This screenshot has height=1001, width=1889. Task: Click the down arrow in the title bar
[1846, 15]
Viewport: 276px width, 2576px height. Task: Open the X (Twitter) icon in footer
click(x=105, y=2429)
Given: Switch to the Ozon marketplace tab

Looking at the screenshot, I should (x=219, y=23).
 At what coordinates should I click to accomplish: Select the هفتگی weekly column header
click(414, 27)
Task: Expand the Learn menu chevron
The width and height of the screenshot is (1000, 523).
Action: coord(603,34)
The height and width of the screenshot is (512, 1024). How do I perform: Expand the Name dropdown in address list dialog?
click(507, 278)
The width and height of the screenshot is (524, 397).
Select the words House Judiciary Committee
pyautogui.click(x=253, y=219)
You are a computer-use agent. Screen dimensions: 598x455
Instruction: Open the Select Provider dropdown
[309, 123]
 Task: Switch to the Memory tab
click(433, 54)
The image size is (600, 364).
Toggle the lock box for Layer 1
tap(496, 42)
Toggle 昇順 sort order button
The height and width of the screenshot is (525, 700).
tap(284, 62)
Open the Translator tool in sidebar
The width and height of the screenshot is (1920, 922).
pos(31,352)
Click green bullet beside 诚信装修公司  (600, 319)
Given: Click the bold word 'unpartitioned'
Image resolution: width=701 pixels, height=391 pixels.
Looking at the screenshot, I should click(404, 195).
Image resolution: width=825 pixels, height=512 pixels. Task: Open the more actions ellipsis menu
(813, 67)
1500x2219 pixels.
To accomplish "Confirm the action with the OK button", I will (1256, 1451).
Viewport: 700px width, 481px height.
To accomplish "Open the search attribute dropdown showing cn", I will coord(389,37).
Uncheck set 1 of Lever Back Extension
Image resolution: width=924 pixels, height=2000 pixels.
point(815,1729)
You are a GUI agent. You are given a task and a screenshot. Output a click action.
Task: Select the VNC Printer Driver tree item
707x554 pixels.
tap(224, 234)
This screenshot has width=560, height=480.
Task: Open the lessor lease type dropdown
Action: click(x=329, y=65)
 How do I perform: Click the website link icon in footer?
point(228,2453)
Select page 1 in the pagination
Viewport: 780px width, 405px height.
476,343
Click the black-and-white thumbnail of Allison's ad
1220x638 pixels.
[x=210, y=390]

__________________________________________________

Brief:
Give back exactly the lines from the one containing "Task: Select the VNC Printer Driver tree item" through the end of the listing above, with both ends included and nothing added.

Written answer:
Task: Select the VNC Printer Driver tree item
707x554 pixels.
tap(224, 234)
This screenshot has width=560, height=480.
Task: Open the lessor lease type dropdown
Action: click(x=329, y=65)
 How do I perform: Click the website link icon in footer?
point(228,2453)
Select page 1 in the pagination
Viewport: 780px width, 405px height.
476,343
Click the black-and-white thumbnail of Allison's ad
1220x638 pixels.
[x=210, y=390]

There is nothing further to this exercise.